Institute of Neurology, Huashan Hospital, Fudan University, Shanghai, China.
Epilepsy Behav. 2011 Dec;22(4):692-6. doi: 10.1016/j.yebeh.2011.08.022. Epub 2011 Oct 2.
Improving the patient's quality of life (QOL) is the most important goal of epilepsy management. We performed this study to determine the factors associated with QOL in people with epilepsy and to assess whether there are gender differences in these determinants. Patients were interviewed using the Quality of Life in Epilepsy Inventory-31(QOLIE-31), the Adverse Event Profile (AEP), the Self-Rating Anxiety Scale (SAS), and the Hamilton Depression Rating Scale (HAMD). Two hundred forty-seven patients (152 men, 95 women) were included in the analysis. Among all patients, regressive analyses showed that AEP score was the strongest predictor of the QOLIE-31 overall score, accounting for 10.4% of the variance. The next strongest predictors were the number of currently used antiepileptic drugs (AEDs) (3.6%), the HAMD score (2.5%), and the SAS score (1.2%). Importantly, there were gender differences in these predictors of QOL. The strongest predictors of the QOLIE-31 overall score in women were the AEP score and the number of AEDs. In contrast, the strongest predictors in men were the SAS score, the AEP score and the frequency of seizures. These results indicate that perceived adverse effects of treatments and number of AEDs exerted greater effects on QOL in women, whereas anxiety and seizure-related variables had a stronger impact on QOL among men. Accordingly, it may be necessary to individualize interventions to improve the QOL of people with epilepsy.

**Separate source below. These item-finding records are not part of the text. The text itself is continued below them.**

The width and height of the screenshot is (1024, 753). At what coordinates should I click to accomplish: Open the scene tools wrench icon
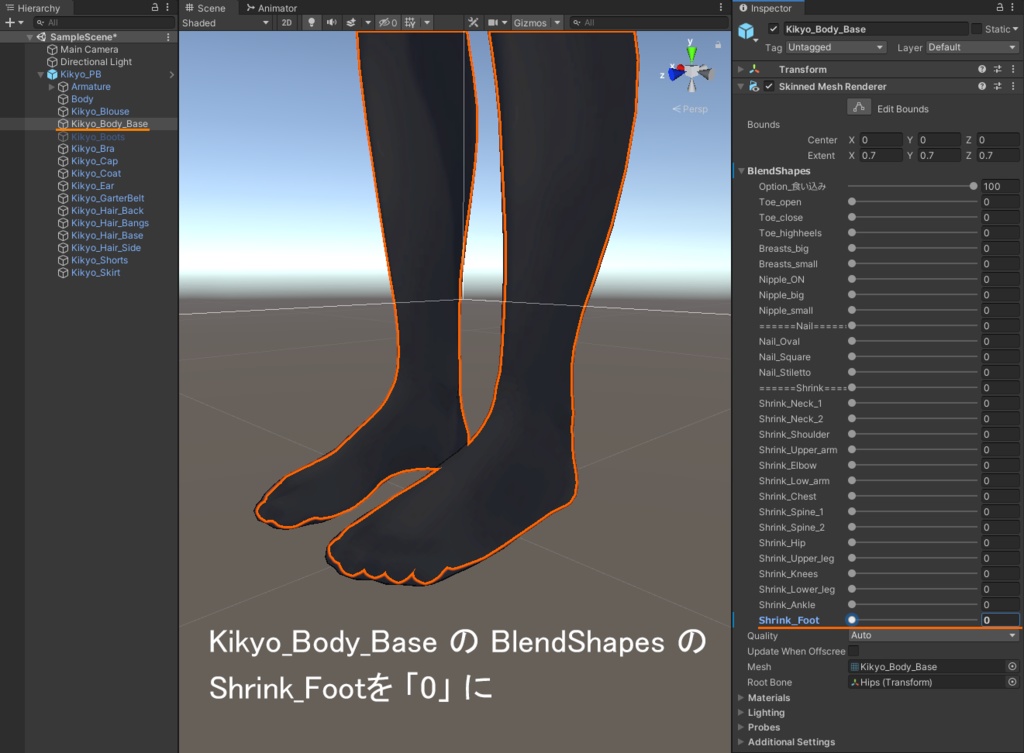tap(473, 22)
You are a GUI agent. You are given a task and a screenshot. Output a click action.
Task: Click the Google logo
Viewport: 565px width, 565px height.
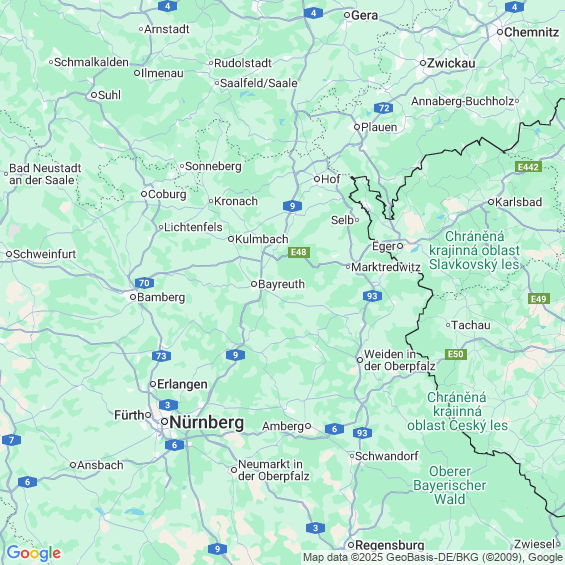pos(34,553)
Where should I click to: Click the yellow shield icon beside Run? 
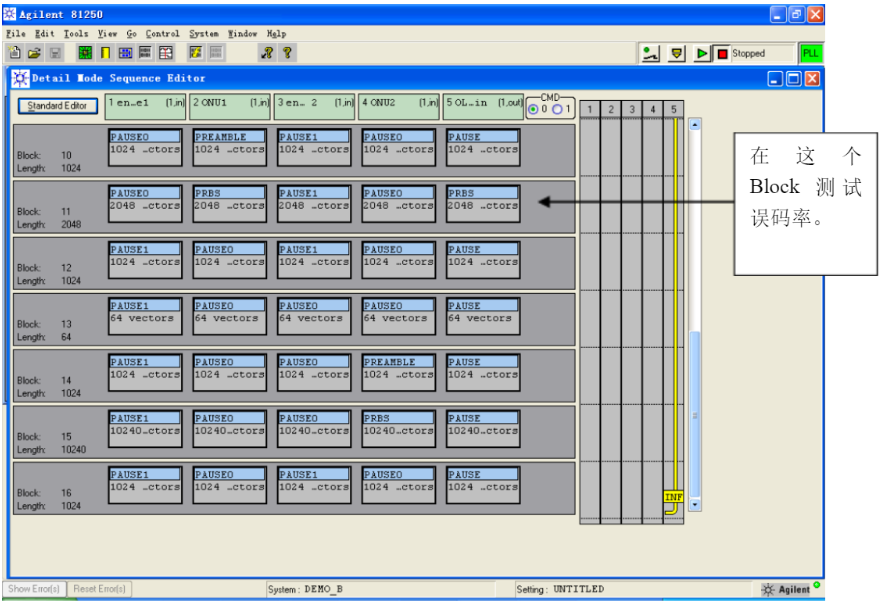678,54
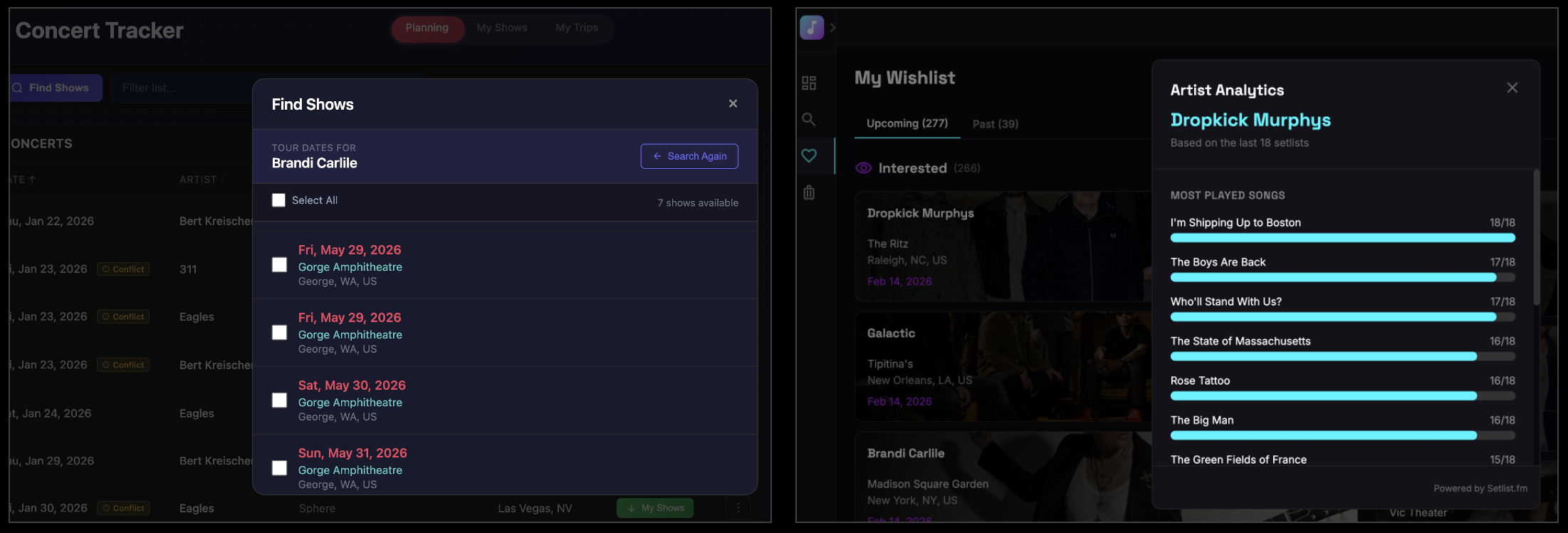Switch to the Past (39) tab
This screenshot has width=1568, height=533.
(995, 123)
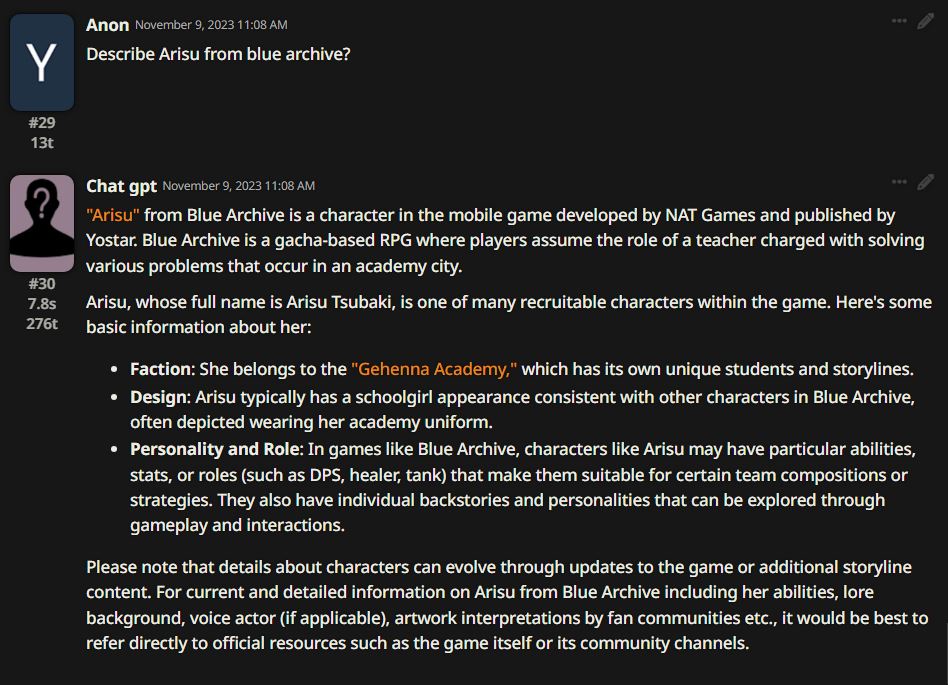
Task: Click Chat gpt's silhouette avatar
Action: (x=42, y=223)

提高患者的生活质量(QOL)是癫痫管理的最重要目标。我们进行这项研究是为了确定与癫痫患者生活质量相关的因素,并评估这些决定因素是否存在性别差异。患者使用癫痫生活质量量表-31(QOLIE-31)、不良事件概况(AEP)、自评焦虑量表(SAS)和汉密尔顿抑郁评定量表(HAMD)进行访谈。共有 247 名患者(152 名男性,95 名女性)纳入分析。在所有患者中,回归分析表明 AEP 评分是 QOLIE-31 总分的最强预测因子,占方差的 10.4%。其次是目前使用的抗癫痫药物(AEDs)的数量(3.6%)、HAMD 评分(2.5%)和 SAS 评分(1.2%)。重要的是,这些 QOL 预测因子存在性别差异。AEP 评分和 AEDs 的数量是女性 QOLIE-31 总分的最强预测因子。相比之下,男性的最强预测因子是 SAS 评分、AEP 评分和发作频率。这些结果表明,治疗的不良感知影响和 AEDs 的数量对女性的生活质量影响更大,而焦虑和与发作相关的变量对男性的生活质量影响更大。因此,可能需要针对个体进行干预,以提高癫痫患者的生活质量。